NATIONAL CAS. CO. v. Calhoun

Annotate this Case

219 Miss. 9 (1953)

67 So. 2d 908

44 Adv. S. 43

NATIONAL CAS. Co., et al. v. CALHOUN.

No. 38954.

Supreme Court of Mississippi.

November 23, 1953.

*10 Hannah, Simrall & Aultman, Hattiesburg, for appellant.

*11 Wm. V. Murry, Hattiesburg, for appellee.

*14 LEE, J.

This was a suit in the County Court of Forrest County by Robert L. Calhoun, Administrator of the Estate of Ezekiel Adams, Deceased, against National Casualty Company to recover the proceeds of an insurance policy in the sum of $1,000 on the life of the decedent. The case was tried on Saturday, January 6, 1951, the last day of the regular December 1950 term of said court. The jury found a verdict for the defendant, and a judgment thereon was duly entered.

No motion for a new trial was filed by the plaintiff prior to the adjournment of the term. However the following order relative to the case appeared on the minutes of that day, to-wit: "It is hereby ordered that the above styled case be and it is hereby continued to the next regular term of this court, that is, the January 1951 term, for such action as the parties hereto or the court may take."

The regular January 1951 term of the court convened on the Second Monday and 8th day of January 1951. On January 10th following, the plaintiff filed a motion for a new trial. The same was heard by the court on January 13th, and sustained, the court holding that plaintiff's requested peremptory instruction should have been granted. Hence the verdict of the jury and the judgment thereon were set aside and judgment for the plaintiff was entered. The defendant brought the record to the circuit court by certiorari and the judgment for the plaintiff was affirmed. The insurance company appealed.

The sole question for decision is whether or not the county court had jurisdiction to hear and sustain, at a term subsequent to that during which an original judgment was entered, a motion for a new trial and a contrary judgment, when no motion for that purpose had been filed prior to the adjournment of the court which awarded the original judgment.

*15 (Hn 1) A judge may, on his own motion, order a new trial as long as he has jurisdiction, "at any time during the term at which the verdict or judgment was rendered, but not thereafter." 66 C.J.S., New Trial, Section 115, p. 330.

Besides, (Hn 2) "It is essential that the court have jurisdiction in order to grant a new trial to the same extent as when the original judgment was entered, and, if jurisdiction of the parties or the subject matter has been lost after the entry of the original judgment, an order granting a new trial is void." 66 C.J.S., New Trial, Section 118, p. 334.

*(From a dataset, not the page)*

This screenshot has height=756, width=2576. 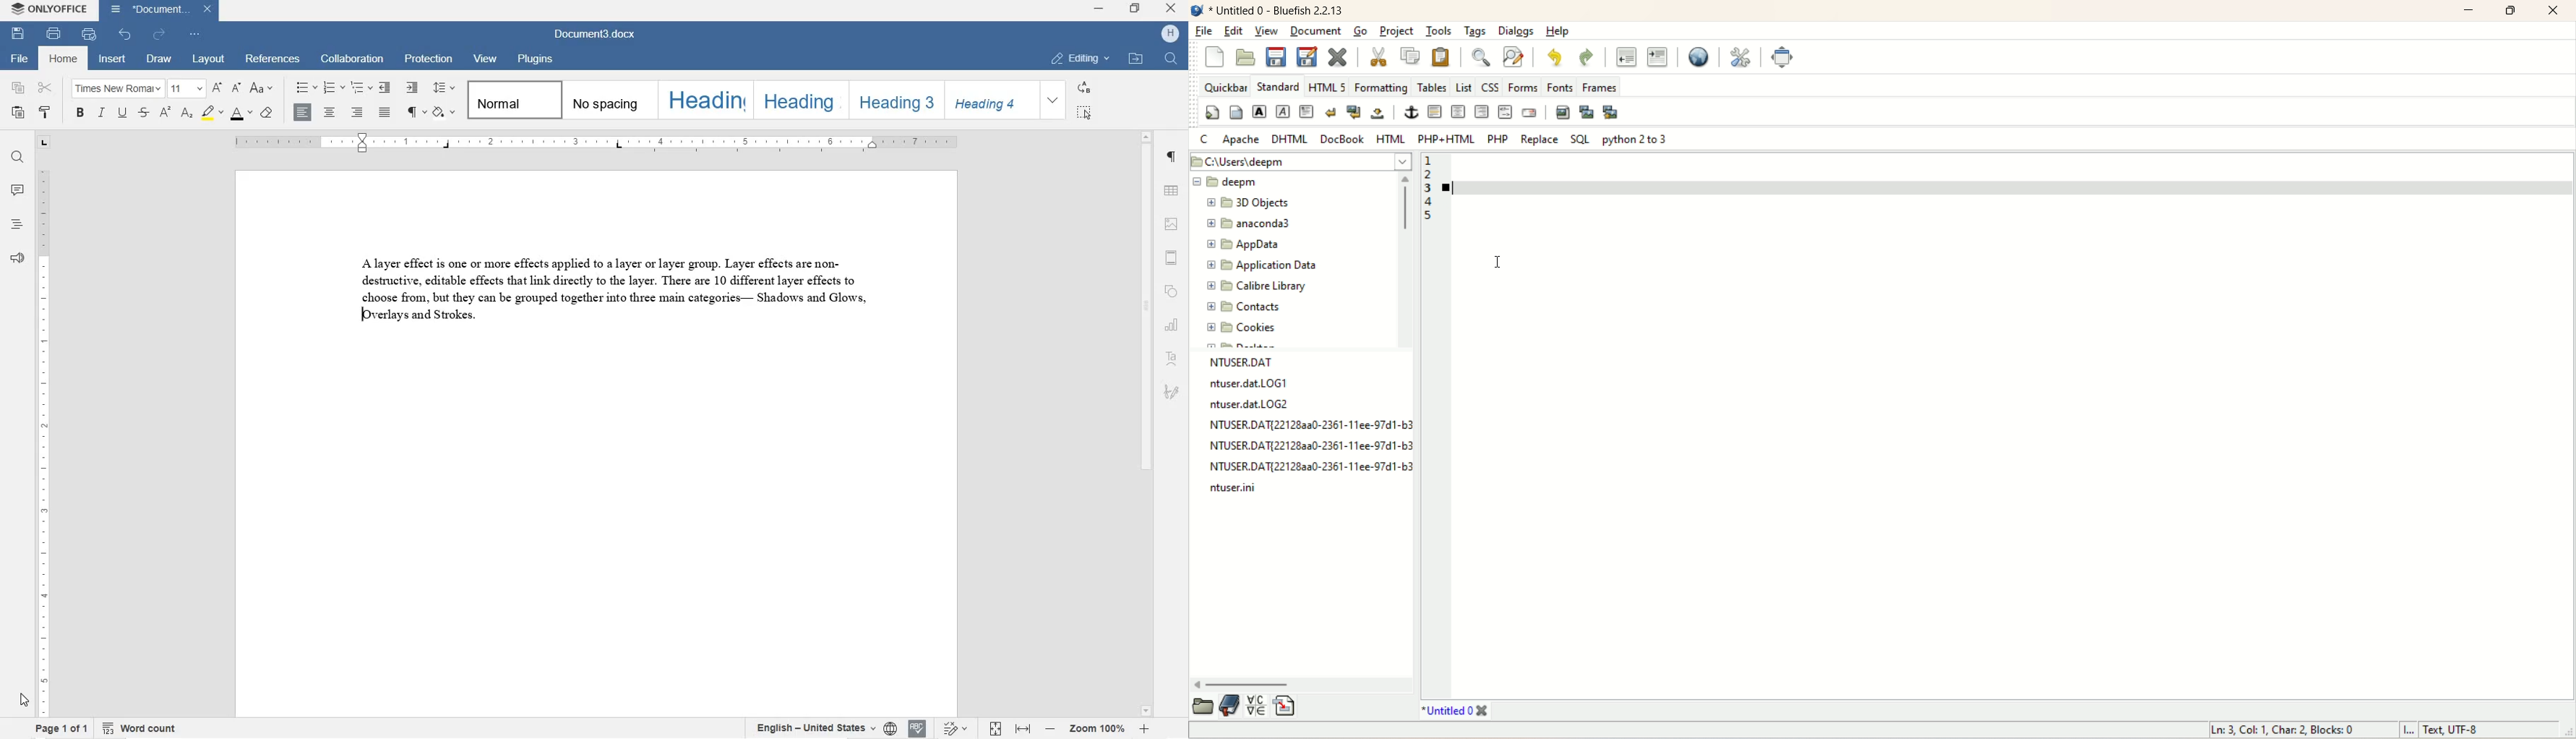 I want to click on set text or document language, so click(x=821, y=728).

Of like effect is the rule set out in 39 Am. Jur., New Trial, Section 182, pp. 184-5, to-wit: "The general rule is that a motion or application for a new trial must be filed with and considered by the trial court during the term at which the judgment complained of was entered. In the absence of a statute, an application for a new trial may not be entertained or granted by the trial court at a time subsequent to the expiration of that term of court. Thereafter, the judgment is deemed to have conferred a vested right which can be divested only by a direct proceeding and for sufficient legal cause in some one of the modes known to the law. Nor may the court reconsider its order after the term has expired."

(Hn 3) There is no reason why the rule in criminal cases should be harsher than in civil cases. In the former, the necessity for filing a motion for a new trial, prior to the adjournment of the court, is imperative, if any relief is to be obtained thereby. See Pittman v. State, 147 Miss. 593, 113 So. 348, where it was said: "When the term of court was finally adjourned, the appellant's right to file a motion for a new trial ended, and any action of the trial judge in reference to such a motion, which was filed after the adjournment of the term, was *16 of no effect, and is not properly a part of this record." See also Dobbs v. State, 200 Miss. 595, 27 So. 2d 551.

(Hn 4) Manifestly the judge was without power, on his own motion, to continue to a succeeding term a cause in which a final judgment had already been entered.

Consequently, the action of the county court in setting aside the original judgment and entering judgment for the appellee was a nullity.

It follows then that this cause must be, and is, reversed, and a judgment will be entered here reinstating the original judgment of the county court in favor of appellant, in response to the verdict of the jury.

Reversed and judgment here.

McGehee, C.J., and Arrington, Ethridge and Lotterhos, JJ., concur.